La Ronde des Notes, Carte postale illustrée (non datée), Musée Carnavalet
3 juin 1897
Notification qu’après le refus par Morot d’une commande de peintures, ces travaux ont été confiés à Maignan, sur le conseil de Bernier.
25 juin 1897
Lettre de l’architecte Bernier à Roujon, directeur des Beaux-Arts.
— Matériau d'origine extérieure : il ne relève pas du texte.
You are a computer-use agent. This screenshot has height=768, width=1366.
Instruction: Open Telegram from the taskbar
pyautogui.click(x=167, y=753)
« En résumé, les façades y compris les cariatides de messieurs Michel, Peynot et Allar supportant l’entablement supérieur seront terminées à la fin de l’été. On commencera alors l'exécution de la menuiserie d’art, de la peinture décorative et des mosaïques (...). Enfin on procédera à leur mise en place et à celle des sculptures et peintures commandées à Falguière, Coutan, Marqueste, Lombard, Merson, Flameng, Constant, Maignan, Toudouze et Collin. Donc s'il ne survient pas des obstacles imprévus, le théâtre de l’Opéra-Comique sera achevé à l’automne 1898. »

Les Noces de Jeannette, estampe, 1898, BnF
1 janvier 1898
Inauguration de la troisième salle Favart, en présence du Président de la République Félix Faure.
18 octobre 1898
Maignan et Toudouze ont achevé leurs ouvrages et ont, en conséquence, été invités à s’entendre avec l’Architecte de l’Opéra-Comique (Bernier) au sujet du marouflage de leurs peintures, auxquelles ces artistes auront à apporter ensuite quelques retouches sur place.

Zampa ou la Fiancée de marbre, Photographie argentique, 1898
Bibliothèque historique de la Ville de Paris
14 janvier 2013
Restauration du Foyer
Après plus d’un an de travaux, le Foyer de l’Opéra-Comique, remarquable témoignage de l’art français à l’extrême fin du XIXe siècle, retrouve son éclat et sa beauté d’origine. Les travaux, menés sous la direction des Monuments Historiques, ont bénéficié d’un mécénat du World Monuments Fund.